Stored items
--------------------
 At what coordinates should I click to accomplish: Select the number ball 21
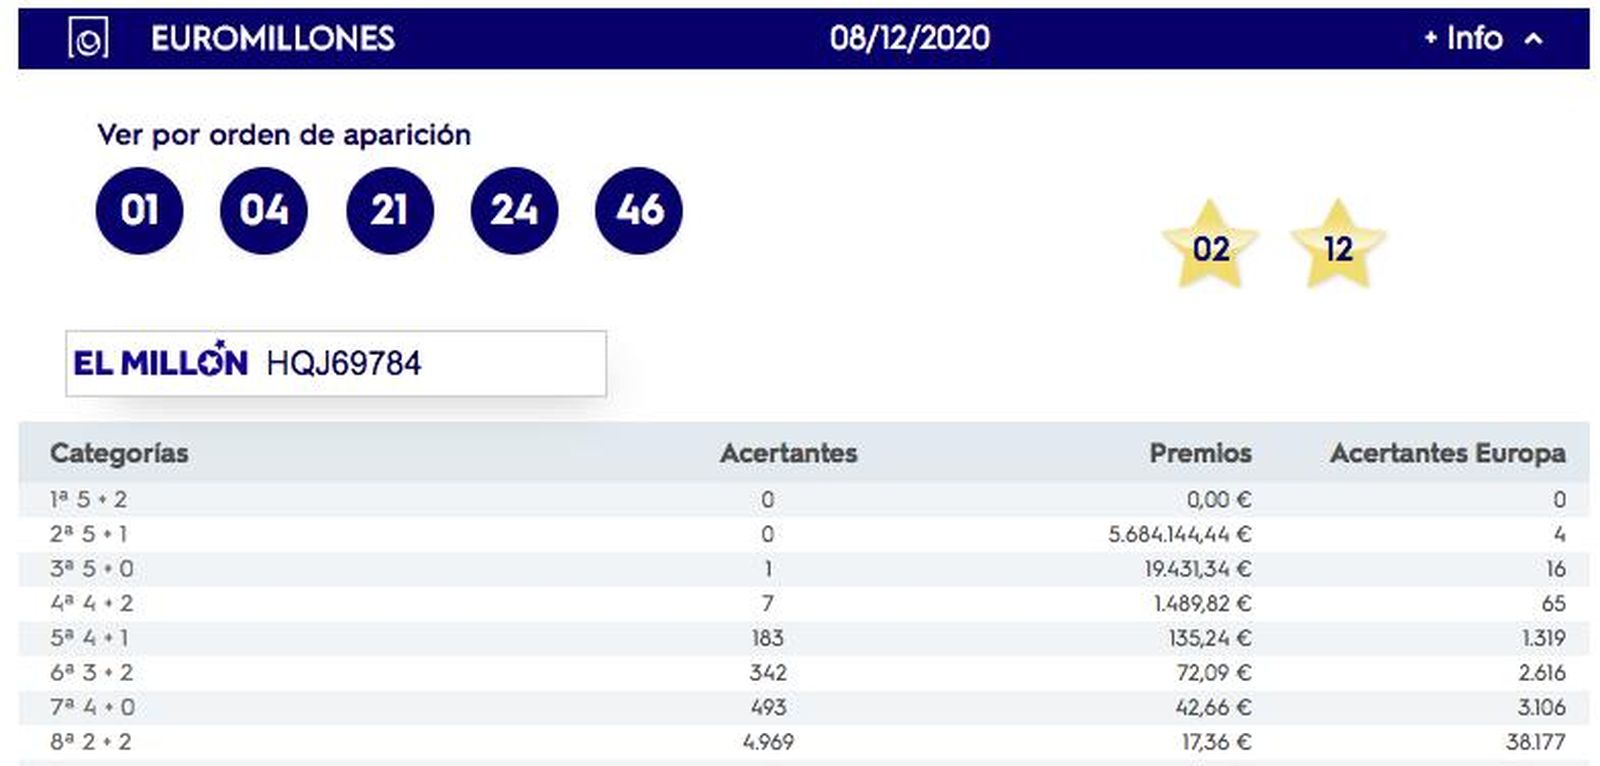coord(389,210)
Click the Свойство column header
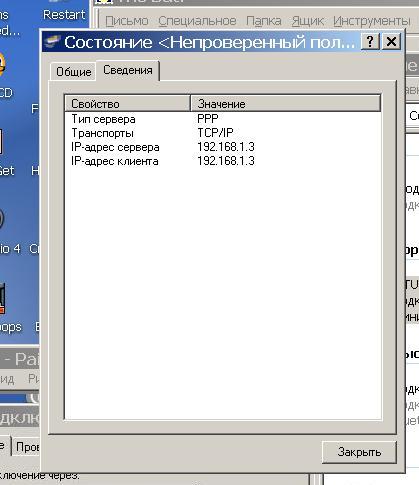Image resolution: width=419 pixels, height=485 pixels. [x=127, y=104]
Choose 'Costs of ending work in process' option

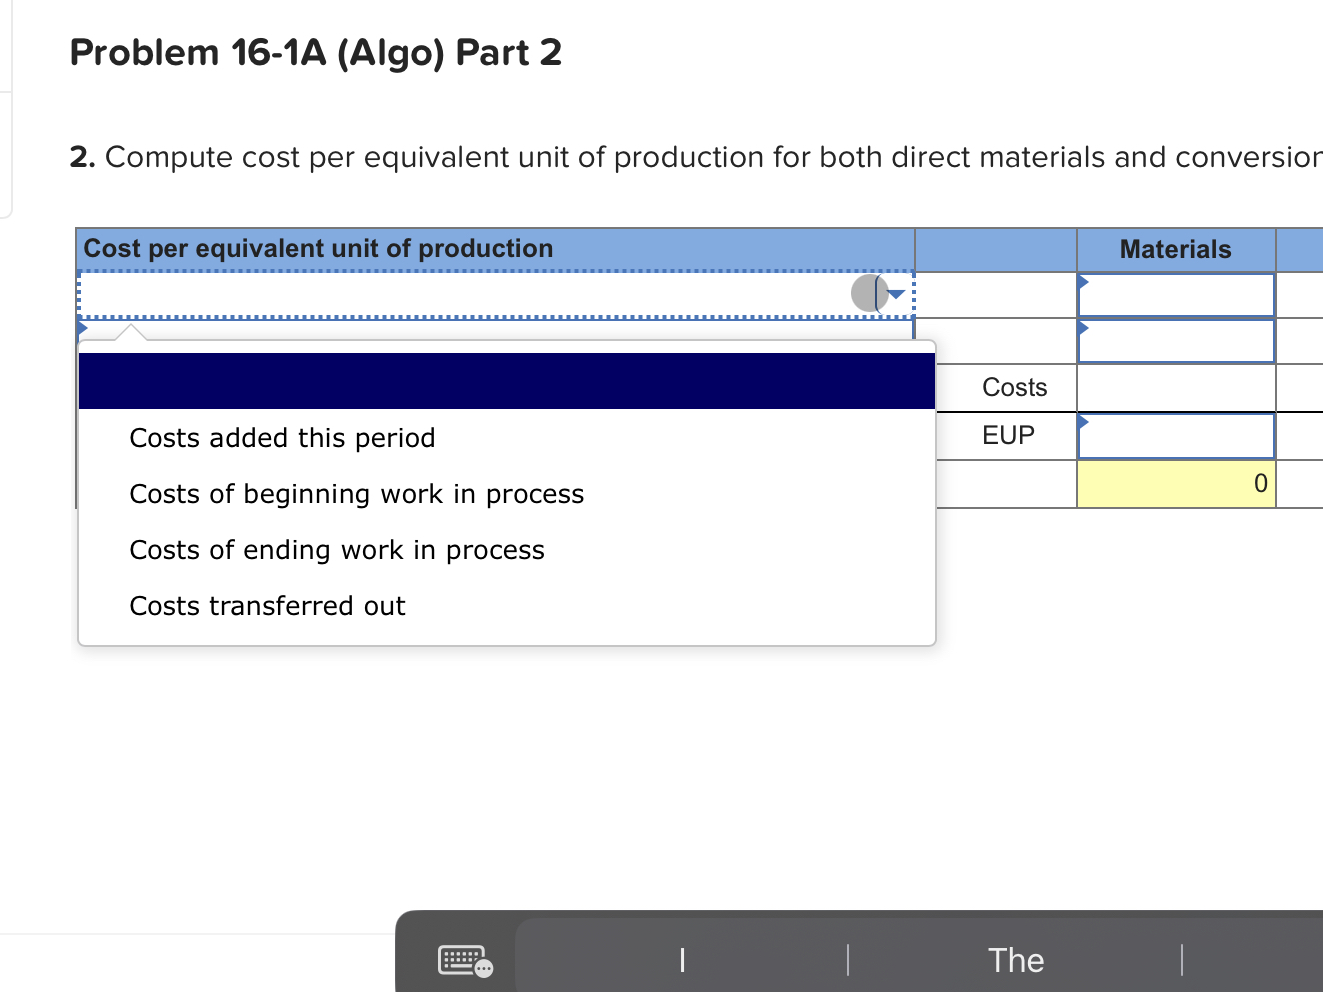(337, 549)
--------------------
» **Task brief**
An exact copy of every entry above is required, without the pictures.

» **Response to the exercise**
 At what coordinates should I click to accomplish: Select the number ball 21
coord(389,210)
Click the Свойство column header
Image resolution: width=419 pixels, height=485 pixels. [x=127, y=104]
Choose 'Costs of ending work in process' option

(337, 549)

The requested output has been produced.